The findings, published today in BMJ, are important because they shed greater light on the frequency of antibiotic misuse outside of hospitals and other inpatient care facilities.
Prescribing antibiotics when not warranted needlessly exposes patients to side effects and contributes to the growing global threat of antibiotic resistance - disease-causing bacteria evolving to ward off the drugs that have been developed to kill them.
Michael J. Ray, a researcher at Oregon State University's College of Pharmacy, led the study, which builds on previous research suggesting that unnecessary prescribing in outpatient settings is a key target for improving antibiotic stewardship.
The study is one of the first to look at the proportion of prescriptions lacking a documented "indication," i.e. an accepted medical reason for giving the patient the drug.
"Antibiotic prescribing without making note of the indication in a patient's medical records might be leading to a significant underestimation of the scope of unnecessary prescribing," said Ray, who is also pursuing a Ph.D. in public health with Oregon Health & Science University and Portland State University. "When there's no indication documented, it's reasonable to think that at least some of the time, the prescription was written without an appropriate indication present."
Ray and collaborators at the College of Pharmacy, OHSU, Portland State and Pacific University used the 2015 National Ambulatory Medical Care Survey to examine visits to outpatient care providers.
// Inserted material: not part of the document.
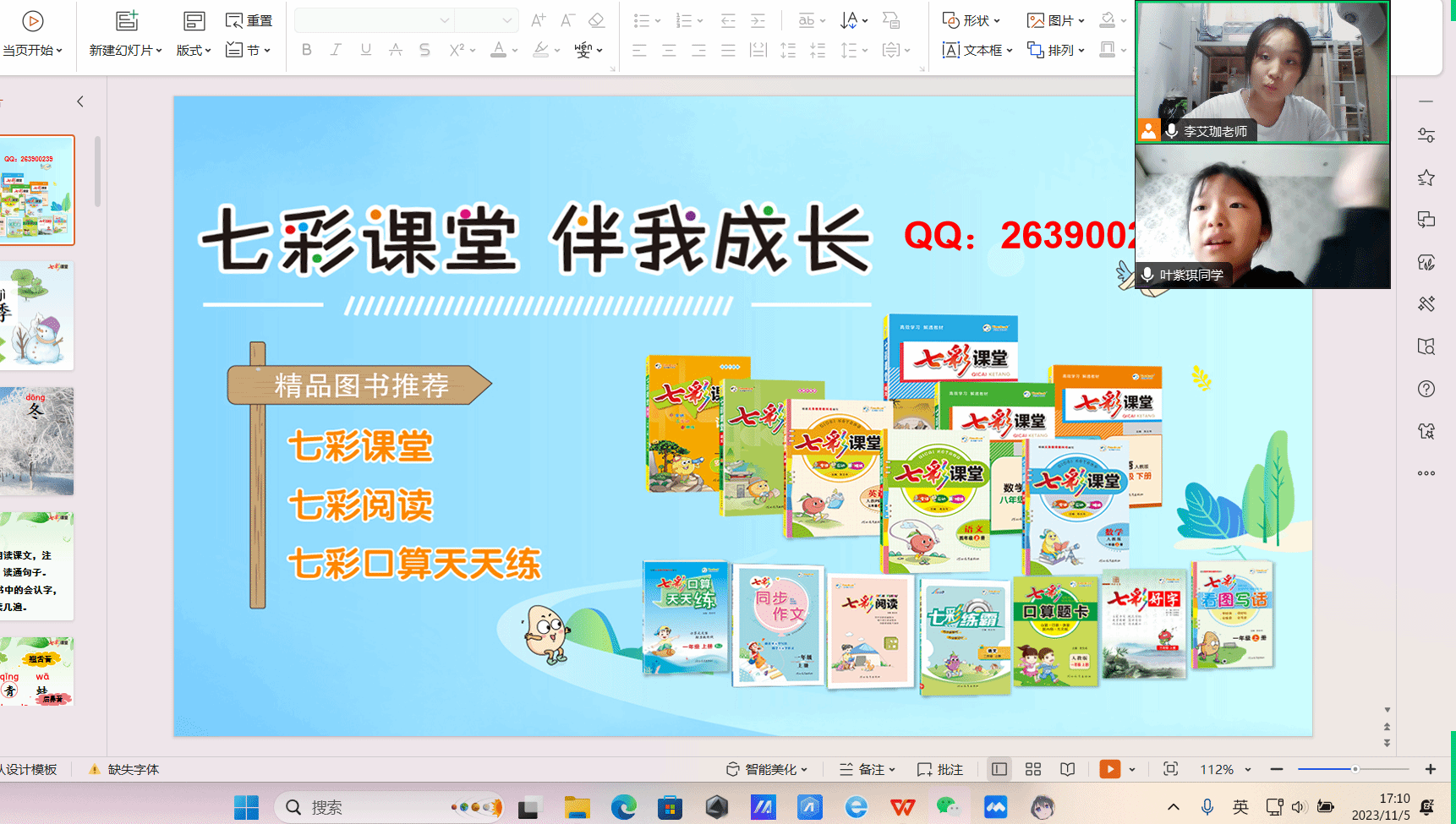Viewport: 1456px width, 824px height.
Task: Toggle system volume speaker icon
Action: [x=1300, y=807]
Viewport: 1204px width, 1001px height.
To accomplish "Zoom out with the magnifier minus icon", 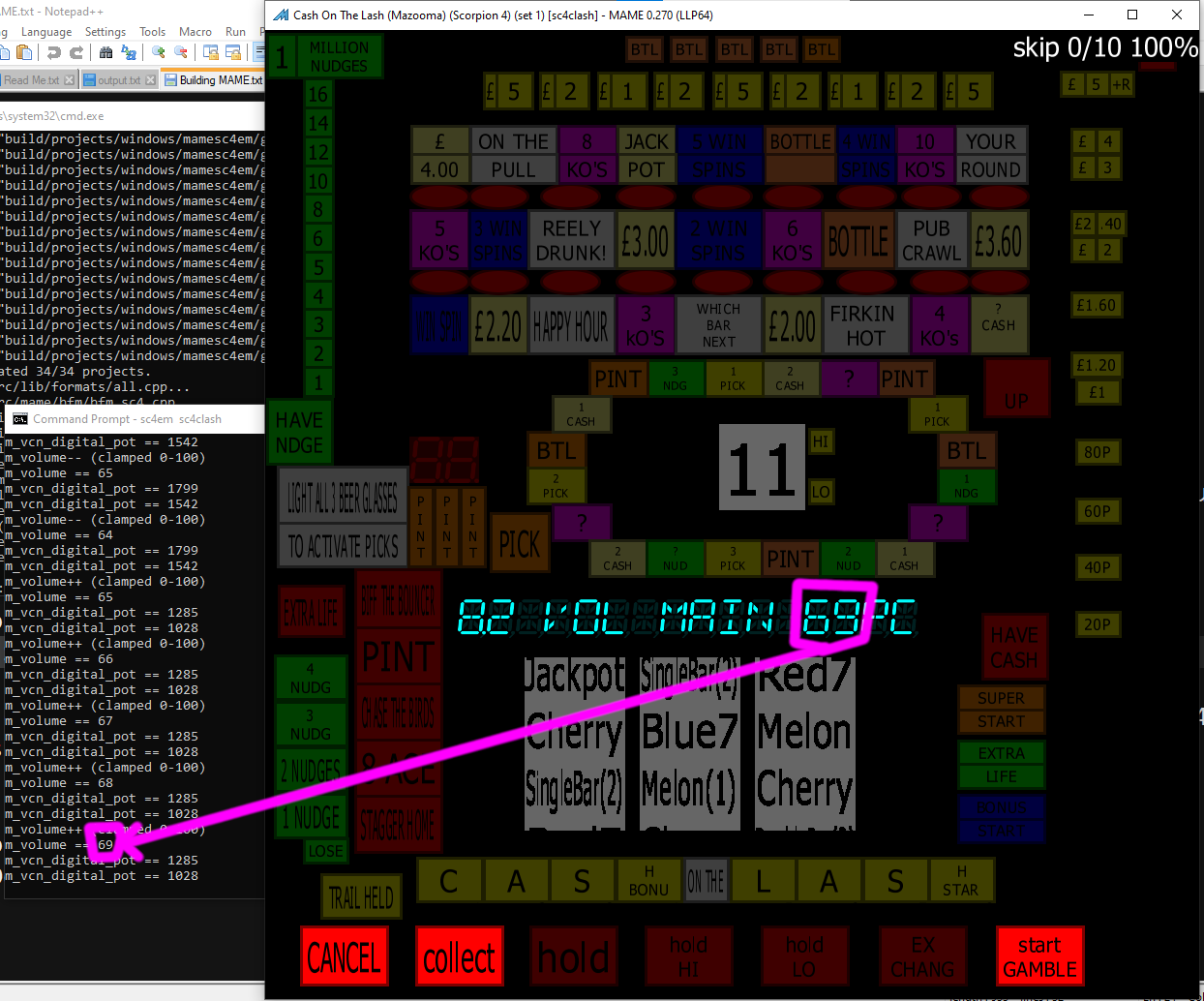I will tap(181, 52).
Nationwide there were nearly 1 billion such visits during the year, and the research sought to determine whether antibiotic prescriptions were accompanied by an appropriate documented indication, an inappropriate one, or none at all.
Roughly 13% of those ambulatory care, or outpatient, visits included an antibiotic prescription, a total of 130.5 million prescriptions. Fifty-seven percent of the prescriptions were appropriately indicated, but 25% were inappropriately indicated and 18% had no documented indication.
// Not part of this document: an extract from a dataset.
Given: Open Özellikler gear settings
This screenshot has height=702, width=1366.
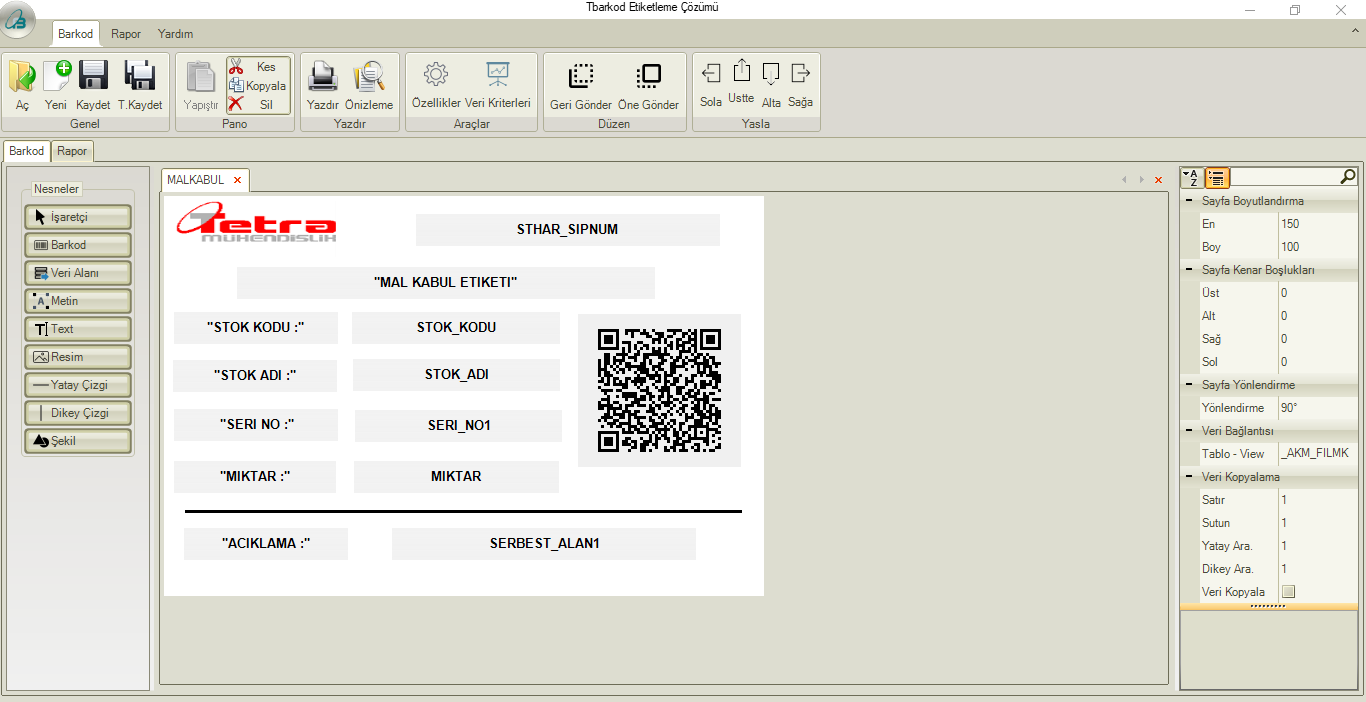Looking at the screenshot, I should pyautogui.click(x=436, y=75).
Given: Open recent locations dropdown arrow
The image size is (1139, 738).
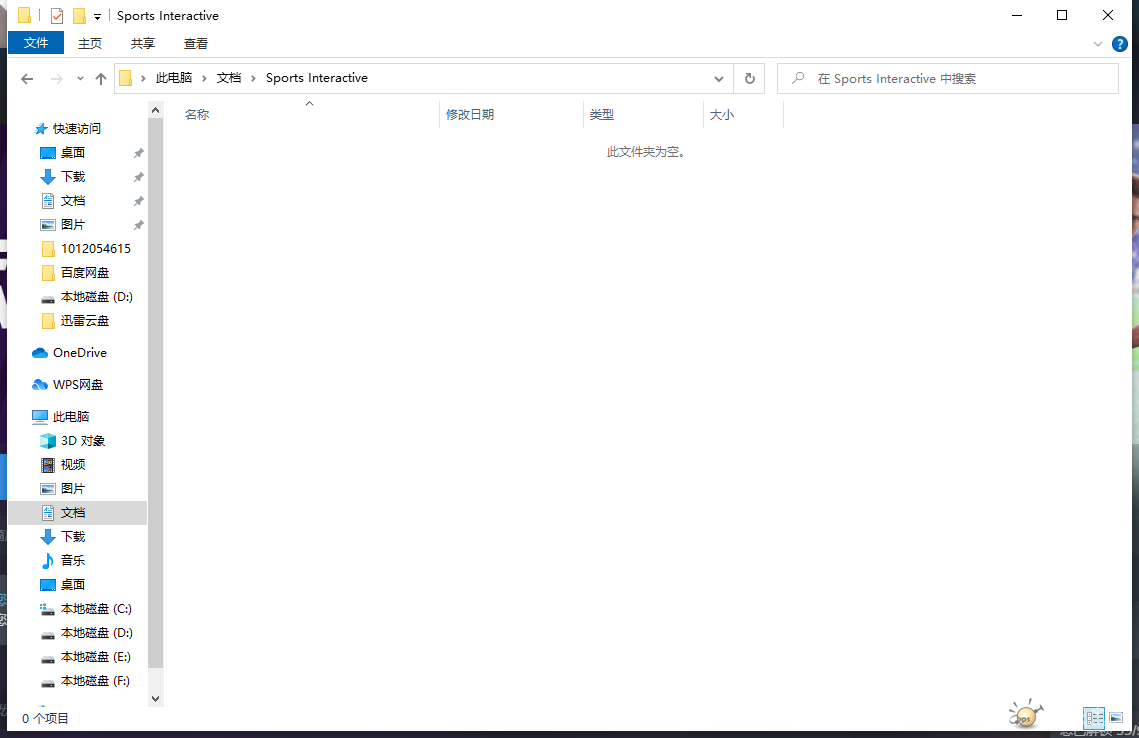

"What that means is an estimated 24 million antibiotic prescriptions were written without a documented indication, on top of the 32 million that came with a documented but inappropriate indication," said collaborator Jessina McGregor, a College of Pharmacy researcher who studies antibiotic stewardship.
Groups most likely to receive a prescription without a documented indication, the data showed, were adult males, patients who spent more time on average with the provider, patients with chronic conditions, and patients seeing a non-primary care specialist.
Sulfonamides and urinary anti-infectives were the classes of antibiotics most likely to be prescribed without documentation.
"Sixty percent of antibiotic expenditures originate in ambulatory care settings," Ray said. "And up to 90% of antibiotic use originates there. Clearly more focus is needed to support well-informed stewardship efforts."
###
David Bearden of OSU, Gregory Tallman of Pacific, and Miriam Elman of the OHSU-PSU School of Public Health worked with Ray and McGregor on this study.